Module.included Vs ActiveSupport::Concern

How to include dependencies of a module to the base class?

It was a Friday evening and I was refactoring some pieces of code then I noticed a difference in the ancestor chain of the base class when used with Ruby Module’s included hook or Rails ActiveSupport::Concern.

Consider a general service MessageSearch that searches over a couple of filters:

class MessageSearch
include Search::Modules::Main
include Search::Modules::Sort
include Search::Modules::Decorator
  def perform!
# ... code that needs to be executed
end
end

And here is the ancestor chain:

=> MessageSearch.ancestors
[MessageSearch, Search::Modules::Decorator, Search::Modules::Sort, Search::Modules::Main, ...]

Now consider that this search is also used by other similar services so in that case, we try to extract the basic logic into a new module(say, MessageBase) which adds the common message feature to the base class.

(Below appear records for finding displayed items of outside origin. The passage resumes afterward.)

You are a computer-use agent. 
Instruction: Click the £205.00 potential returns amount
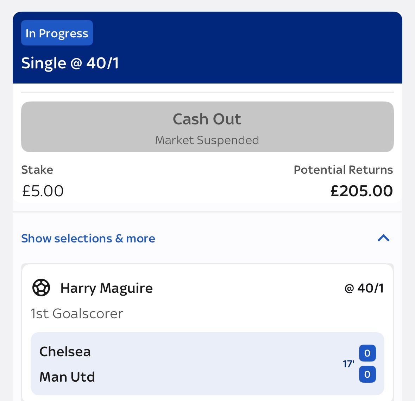pyautogui.click(x=362, y=191)
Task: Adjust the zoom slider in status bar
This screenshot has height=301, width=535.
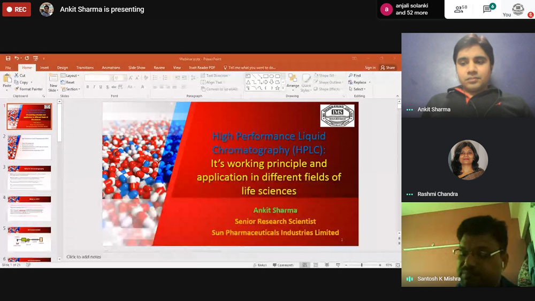Action: click(362, 265)
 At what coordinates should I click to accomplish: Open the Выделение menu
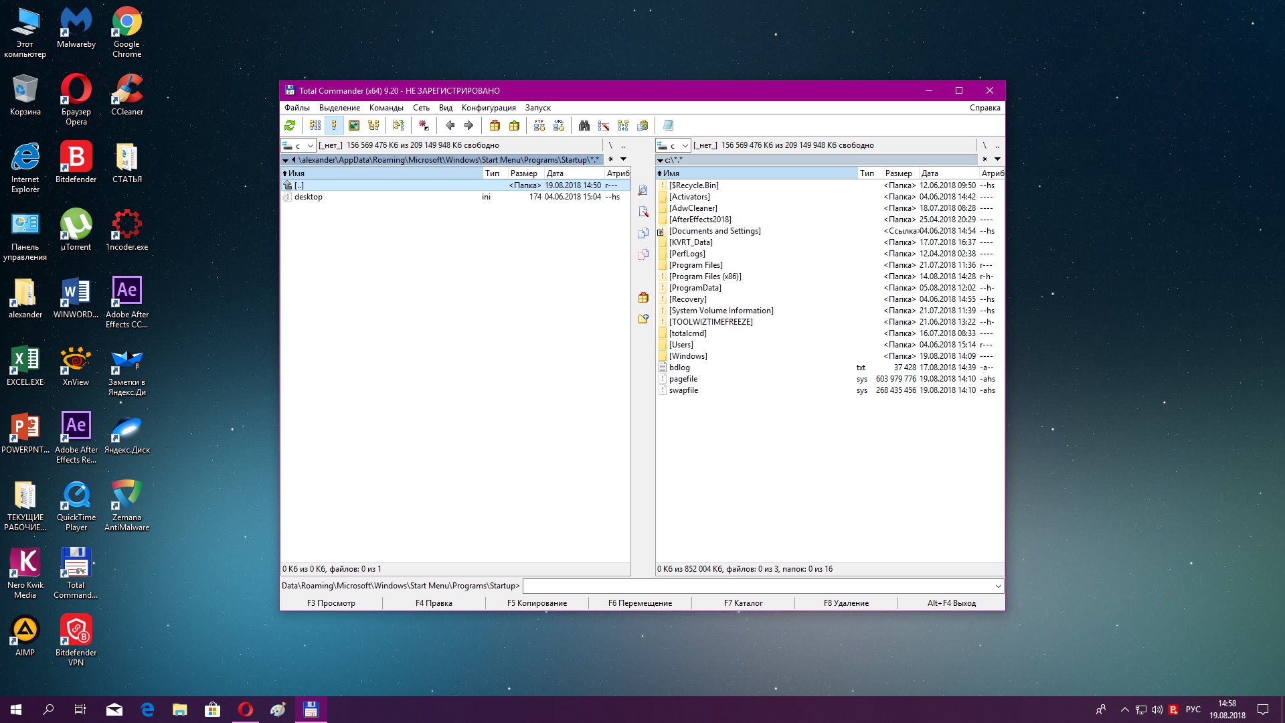(x=339, y=108)
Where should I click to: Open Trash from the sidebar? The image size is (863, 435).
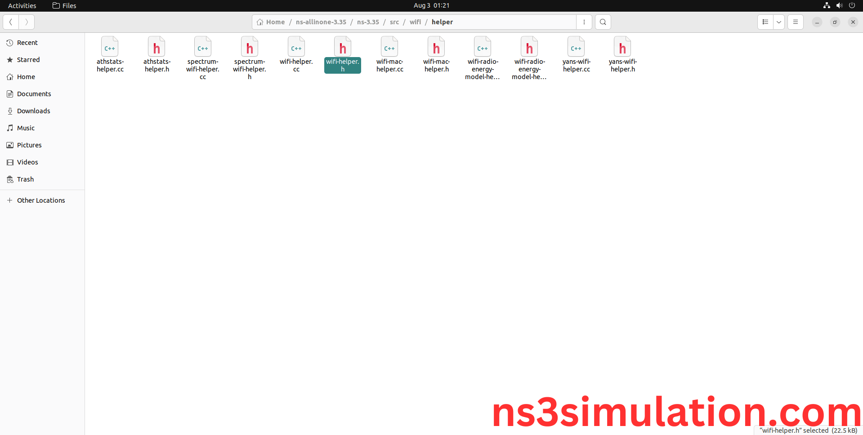(25, 179)
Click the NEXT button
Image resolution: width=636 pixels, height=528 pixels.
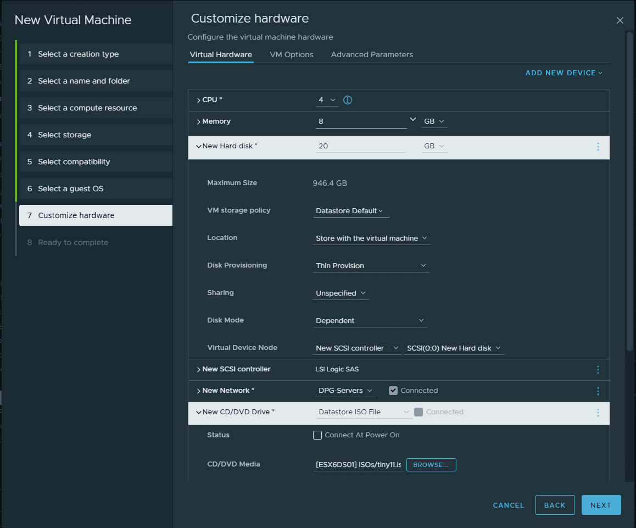click(x=601, y=505)
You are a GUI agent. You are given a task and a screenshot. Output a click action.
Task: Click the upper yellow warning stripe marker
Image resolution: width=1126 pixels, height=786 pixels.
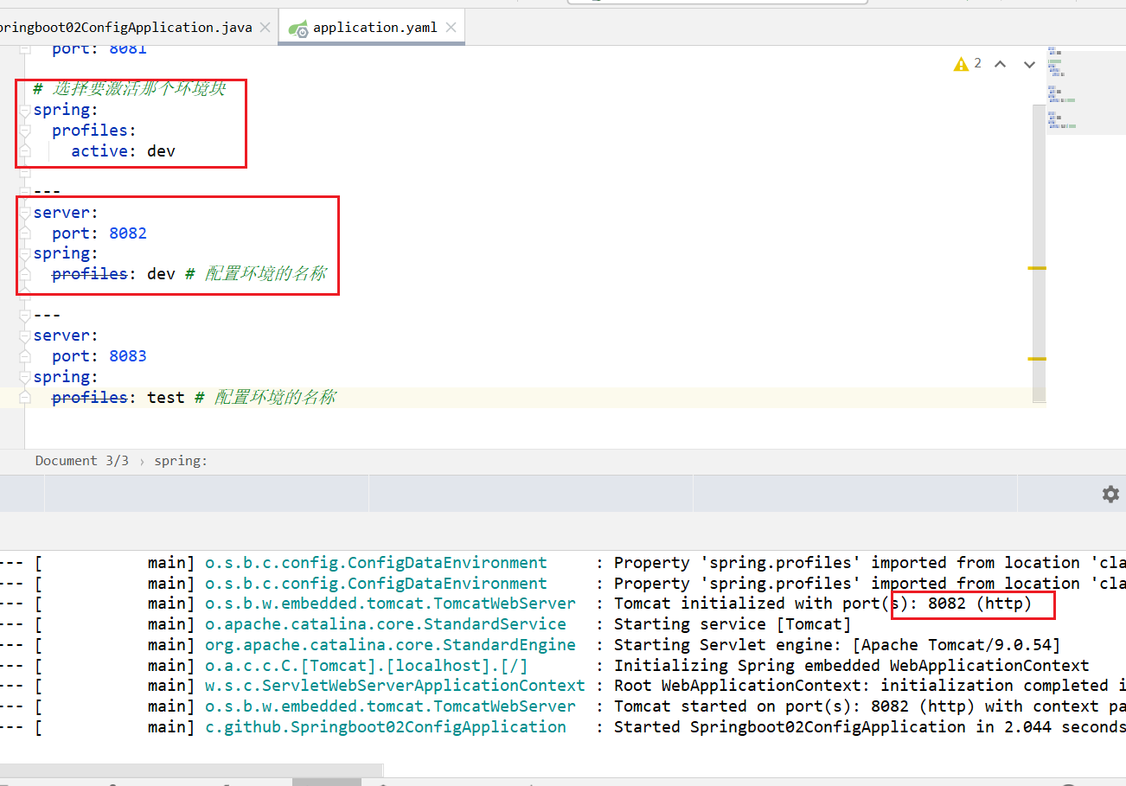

So new module(MessageBase) can be written in 2 flavors:

With ActiveSupport::Concern

module Search
module Modules
module MessageBase
extend ActiveSupport::Concern
      include Search::Modules::Main
include Search::Modules::Sort
include Search::Modules::Decorator
      def perform!
# ... code that needs to be executed
end
end
end
end
class MessageSearch
include Search::Modules::MessageBase
end

This way Search::Modules::MessageBase class will be unaware about any dependencies of MessageBase module

=> MessageSearch.ancestors
[MessageSearch, Search::Modules::MessageBase, Search::Modules::Decorator, Search::Modules::Sort, Search::Modules::Main, ...]

Here, Search::Modules::MessageBase module is next to the class in the ancestor hierarchy which should be expected by the developers(at least from my perspective).

With Module.included hook

This is the very basic way where we inject other modules in the base class.

module Search
module Modules
module MessageBase
def self.included(base_class)
base_class.send(:include, Search::Modules::Main)
base_class.send(:include, Search::Modules::Sort)
base_class.send(:include, Search::Modules::Decorator)
end
      def perform!
# ... code that needs to be executed
end
end
end
end
class MessageSearch
include Search::Modules::MessageBase
end

This way too, the base class(MessageSearch) will be unaware about the Search::Modules::MessageBase’s dependencies. Here is the ancestor chain:

=> MessageSearch.ancestors
[MessageSearch, Search::Modules::Decorator, Search::Modules::Sort, Search::Modules::Main, Search::Modules::MessageBase, ...]

Yes, you spot it correctly!!!! The ancestor chain has been changed this time and Search::Modules::MessageBase is placed after Search::Modules::Main which may not be the required sequence by some of the developers.

So, use either of the approaches very carefully because both may be correct in different scenarios.

P.S. Naming and Architecture of modules may be irrelevant but I just want to focus on the ancestor chain.